スパイクやサーブで相手を圧倒した全日本インカレとは違い、ミスが相次ぐ敗戦だったこともあり、主将の宮浦は「情けない試合をしてしまった」と肩を落とした。1セット目こそ攻めの姿勢でポイントをもぎ取った水町のサーブも中盤以降は影を潜め、バックアタックを含めた攻撃も「もっと攻めていいのに」ともどかしさを感じる内容ではあった。
ただ、それはこれからの伸びしろだと、対戦相手のリベロ・古賀太一郎(FC東京)は学生日本一の選手たちを労った。

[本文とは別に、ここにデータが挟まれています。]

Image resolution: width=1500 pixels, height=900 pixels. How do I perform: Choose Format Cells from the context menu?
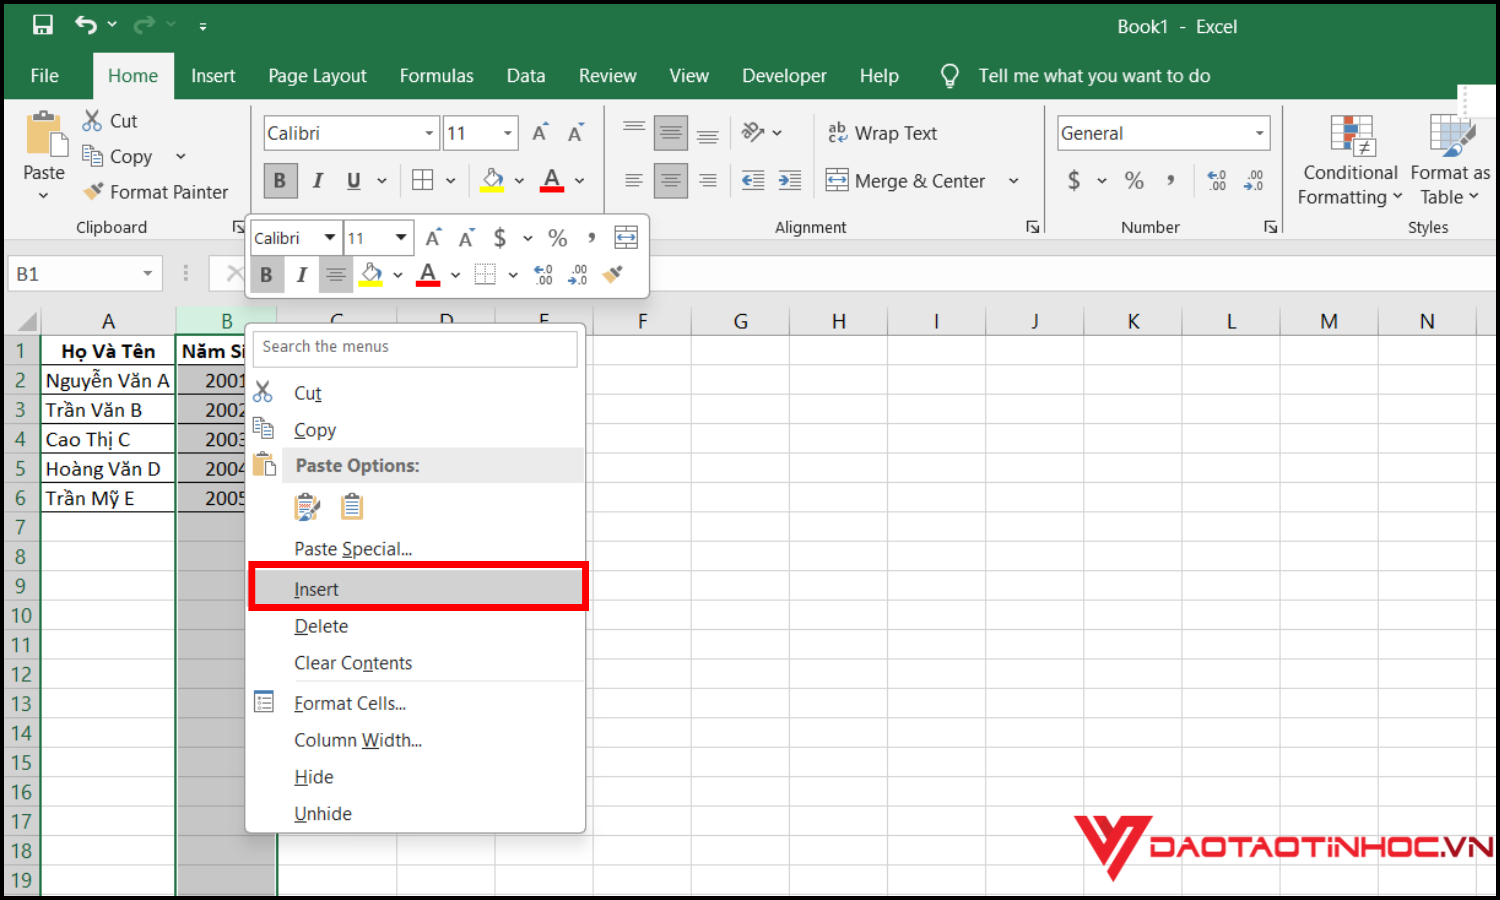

「例年通り、春からインカレまでちゃんと戦えていたら、結果は違ったかもしれない。実際、夏に練習試合で対戦した時は大学生レベルではないサーブを打ってきましたし、当然こちらも想定していました。でも(天皇杯では)ミスが増えたことで攻めてこなかった。ミス率も考えながら、なおかつあそこで強いサーブを打ち続ける能力を磨けば、今後はもっと成長するチーム、選手たちだと思います」
来季はどんな姿を見せるだろうか
現在のメンバーで完成した姿を見たかった。タラレバを重ねるだけの叶わぬ願いとわかっていても、その思いは消えない。それぐらい期待を抱かせるチームだった。
だが、新たな楽しみが増えたのも事実だ。
4年生が抜けたチームで、これまでと違うバレーボールを知った水町は、これからどんな姿を見せるだろうか。1人で攻める逞しさと組織を機能させる賢さを備え、それでいて誰よりも楽しそうに躍動する。誰も予想しなかったレシーブ賞のように、想像を遥かに上回る姿をきっとまた大舞台で見せてくれるはずだ。
先の見えない今ではあるが、これだけはわかる。水町が背負うのは、勝つための苦しさではない。新しい時代を切り拓く先にある、明るい未来だ。